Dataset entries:
********

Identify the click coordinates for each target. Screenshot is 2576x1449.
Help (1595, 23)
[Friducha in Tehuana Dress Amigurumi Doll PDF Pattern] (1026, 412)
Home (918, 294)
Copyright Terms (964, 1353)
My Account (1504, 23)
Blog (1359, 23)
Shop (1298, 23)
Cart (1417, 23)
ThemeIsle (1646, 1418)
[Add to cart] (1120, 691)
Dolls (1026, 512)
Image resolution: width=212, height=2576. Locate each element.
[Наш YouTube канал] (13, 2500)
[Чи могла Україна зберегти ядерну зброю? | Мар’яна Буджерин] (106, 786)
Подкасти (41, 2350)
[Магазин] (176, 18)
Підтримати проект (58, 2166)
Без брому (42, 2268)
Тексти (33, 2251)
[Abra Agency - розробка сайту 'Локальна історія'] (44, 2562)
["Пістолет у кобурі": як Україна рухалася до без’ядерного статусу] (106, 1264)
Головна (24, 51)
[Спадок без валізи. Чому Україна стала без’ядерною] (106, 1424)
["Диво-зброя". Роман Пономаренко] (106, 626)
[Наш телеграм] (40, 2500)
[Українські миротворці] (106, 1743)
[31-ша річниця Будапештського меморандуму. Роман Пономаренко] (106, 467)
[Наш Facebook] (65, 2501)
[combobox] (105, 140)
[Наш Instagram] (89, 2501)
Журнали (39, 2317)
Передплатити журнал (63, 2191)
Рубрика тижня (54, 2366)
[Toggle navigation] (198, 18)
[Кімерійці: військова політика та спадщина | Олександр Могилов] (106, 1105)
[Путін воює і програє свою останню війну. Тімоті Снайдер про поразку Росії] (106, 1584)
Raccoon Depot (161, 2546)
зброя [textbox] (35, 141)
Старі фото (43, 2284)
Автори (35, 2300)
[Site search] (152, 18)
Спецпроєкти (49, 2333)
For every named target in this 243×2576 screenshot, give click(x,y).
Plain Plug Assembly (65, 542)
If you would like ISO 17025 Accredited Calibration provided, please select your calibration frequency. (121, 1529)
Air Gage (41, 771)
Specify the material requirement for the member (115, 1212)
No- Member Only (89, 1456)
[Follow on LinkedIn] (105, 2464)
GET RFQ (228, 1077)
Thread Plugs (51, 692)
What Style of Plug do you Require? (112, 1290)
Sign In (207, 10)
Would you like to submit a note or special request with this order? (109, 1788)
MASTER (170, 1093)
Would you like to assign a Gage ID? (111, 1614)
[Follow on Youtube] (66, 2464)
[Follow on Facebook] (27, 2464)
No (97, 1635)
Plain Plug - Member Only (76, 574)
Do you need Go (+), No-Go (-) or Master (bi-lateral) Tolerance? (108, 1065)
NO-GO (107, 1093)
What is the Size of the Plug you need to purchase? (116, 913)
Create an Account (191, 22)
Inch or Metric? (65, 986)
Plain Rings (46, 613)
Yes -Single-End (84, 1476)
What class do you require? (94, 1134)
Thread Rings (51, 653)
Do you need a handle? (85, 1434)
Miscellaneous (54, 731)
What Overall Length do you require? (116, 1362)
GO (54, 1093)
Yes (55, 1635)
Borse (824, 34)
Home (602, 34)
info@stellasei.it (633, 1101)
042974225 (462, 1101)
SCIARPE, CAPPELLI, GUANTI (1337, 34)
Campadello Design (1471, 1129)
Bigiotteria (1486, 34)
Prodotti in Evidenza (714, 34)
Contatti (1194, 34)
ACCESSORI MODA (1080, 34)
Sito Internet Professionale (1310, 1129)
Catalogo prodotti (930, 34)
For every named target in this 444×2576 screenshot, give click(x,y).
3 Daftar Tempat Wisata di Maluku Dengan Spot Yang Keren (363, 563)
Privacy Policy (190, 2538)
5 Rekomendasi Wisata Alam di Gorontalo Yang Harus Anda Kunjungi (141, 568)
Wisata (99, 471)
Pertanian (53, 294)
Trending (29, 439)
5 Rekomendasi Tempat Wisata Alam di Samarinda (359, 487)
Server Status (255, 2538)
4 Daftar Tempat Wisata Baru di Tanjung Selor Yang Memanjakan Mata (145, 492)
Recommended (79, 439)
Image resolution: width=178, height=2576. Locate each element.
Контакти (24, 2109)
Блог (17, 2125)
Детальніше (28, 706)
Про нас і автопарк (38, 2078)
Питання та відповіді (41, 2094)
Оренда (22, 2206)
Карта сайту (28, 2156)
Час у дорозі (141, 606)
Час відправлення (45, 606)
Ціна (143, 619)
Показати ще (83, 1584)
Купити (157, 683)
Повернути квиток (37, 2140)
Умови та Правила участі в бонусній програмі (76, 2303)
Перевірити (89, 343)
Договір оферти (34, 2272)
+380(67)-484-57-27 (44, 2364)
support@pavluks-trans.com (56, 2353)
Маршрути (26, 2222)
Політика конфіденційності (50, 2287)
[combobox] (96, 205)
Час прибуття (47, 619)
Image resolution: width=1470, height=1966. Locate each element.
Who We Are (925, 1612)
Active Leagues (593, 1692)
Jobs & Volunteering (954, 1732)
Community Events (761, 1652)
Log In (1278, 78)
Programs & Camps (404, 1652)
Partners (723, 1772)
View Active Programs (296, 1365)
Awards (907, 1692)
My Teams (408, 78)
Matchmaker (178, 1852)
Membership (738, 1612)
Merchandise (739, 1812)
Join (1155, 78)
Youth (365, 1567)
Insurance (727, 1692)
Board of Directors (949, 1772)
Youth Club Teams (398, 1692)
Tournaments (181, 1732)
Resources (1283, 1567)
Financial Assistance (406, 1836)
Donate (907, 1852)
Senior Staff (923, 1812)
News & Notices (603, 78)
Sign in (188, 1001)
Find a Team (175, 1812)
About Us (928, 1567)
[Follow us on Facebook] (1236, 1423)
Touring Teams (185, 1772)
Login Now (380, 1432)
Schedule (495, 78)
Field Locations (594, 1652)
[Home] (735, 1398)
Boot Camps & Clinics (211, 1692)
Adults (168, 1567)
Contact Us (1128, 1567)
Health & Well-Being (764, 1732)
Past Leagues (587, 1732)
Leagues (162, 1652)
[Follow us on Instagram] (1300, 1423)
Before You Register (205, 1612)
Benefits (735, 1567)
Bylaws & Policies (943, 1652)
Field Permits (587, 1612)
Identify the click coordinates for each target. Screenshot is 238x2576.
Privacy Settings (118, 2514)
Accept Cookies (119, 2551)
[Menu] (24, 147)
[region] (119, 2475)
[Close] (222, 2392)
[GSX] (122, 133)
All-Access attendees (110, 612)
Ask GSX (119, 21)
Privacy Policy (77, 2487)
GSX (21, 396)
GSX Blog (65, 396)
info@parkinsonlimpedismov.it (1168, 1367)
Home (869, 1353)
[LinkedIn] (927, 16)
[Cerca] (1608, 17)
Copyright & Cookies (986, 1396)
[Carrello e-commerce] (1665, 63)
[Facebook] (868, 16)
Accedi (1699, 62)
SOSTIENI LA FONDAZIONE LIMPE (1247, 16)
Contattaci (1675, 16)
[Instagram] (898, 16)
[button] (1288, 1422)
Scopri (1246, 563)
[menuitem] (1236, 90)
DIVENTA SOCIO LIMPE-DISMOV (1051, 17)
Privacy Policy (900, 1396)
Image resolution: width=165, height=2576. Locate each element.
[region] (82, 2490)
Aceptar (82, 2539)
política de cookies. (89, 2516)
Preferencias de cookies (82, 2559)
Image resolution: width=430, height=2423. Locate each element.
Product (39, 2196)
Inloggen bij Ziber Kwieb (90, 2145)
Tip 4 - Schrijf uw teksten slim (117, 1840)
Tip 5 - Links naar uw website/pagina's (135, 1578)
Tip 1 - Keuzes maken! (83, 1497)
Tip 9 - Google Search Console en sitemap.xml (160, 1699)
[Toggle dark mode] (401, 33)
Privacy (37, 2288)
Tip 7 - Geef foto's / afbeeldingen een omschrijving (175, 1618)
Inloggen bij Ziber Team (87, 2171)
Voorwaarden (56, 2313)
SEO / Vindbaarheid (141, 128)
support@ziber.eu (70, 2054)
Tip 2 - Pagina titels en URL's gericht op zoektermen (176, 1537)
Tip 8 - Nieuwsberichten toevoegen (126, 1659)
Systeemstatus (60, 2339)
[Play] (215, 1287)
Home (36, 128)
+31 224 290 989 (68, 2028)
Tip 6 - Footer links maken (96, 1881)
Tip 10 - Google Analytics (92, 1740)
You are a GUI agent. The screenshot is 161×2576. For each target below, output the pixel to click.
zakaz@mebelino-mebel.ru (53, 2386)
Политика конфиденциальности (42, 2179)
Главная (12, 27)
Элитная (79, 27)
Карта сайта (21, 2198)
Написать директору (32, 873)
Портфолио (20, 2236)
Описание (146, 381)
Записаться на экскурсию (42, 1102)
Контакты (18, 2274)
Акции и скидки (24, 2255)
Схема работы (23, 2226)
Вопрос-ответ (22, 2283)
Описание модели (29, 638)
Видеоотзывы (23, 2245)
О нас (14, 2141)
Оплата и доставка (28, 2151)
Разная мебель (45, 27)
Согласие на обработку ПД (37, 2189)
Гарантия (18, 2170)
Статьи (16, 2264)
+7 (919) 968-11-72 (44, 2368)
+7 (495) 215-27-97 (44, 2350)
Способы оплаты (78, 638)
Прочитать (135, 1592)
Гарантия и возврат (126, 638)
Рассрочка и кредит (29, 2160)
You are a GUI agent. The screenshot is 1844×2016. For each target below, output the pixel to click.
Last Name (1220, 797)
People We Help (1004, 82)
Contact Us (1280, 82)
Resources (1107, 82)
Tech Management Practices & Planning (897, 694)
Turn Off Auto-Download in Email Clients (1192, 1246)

********

### What is being asked:
In the entries above, please find the line with "Thread Rings (51, 653)" and the line with "Privacy Policy (190, 2538)", then write out exactly those two lines and every line between them, and nothing more.

### Solution below:
Thread Rings (51, 653)
Do you need a handle? (85, 1434)
Miscellaneous (54, 731)
What Overall Length do you require? (116, 1362)
GO (54, 1093)
Yes (55, 1635)
Borse (824, 34)
Home (602, 34)
info@stellasei.it (633, 1101)
042974225 (462, 1101)
SCIARPE, CAPPELLI, GUANTI (1337, 34)
Campadello Design (1471, 1129)
Bigiotteria (1486, 34)
Prodotti in Evidenza (714, 34)
Contatti (1194, 34)
ACCESSORI MODA (1080, 34)
Sito Internet Professionale (1310, 1129)
Catalogo prodotti (930, 34)
For every named target in this 444×2576 screenshot, give click(x,y).
3 Daftar Tempat Wisata di Maluku Dengan Spot Yang Keren (363, 563)
Privacy Policy (190, 2538)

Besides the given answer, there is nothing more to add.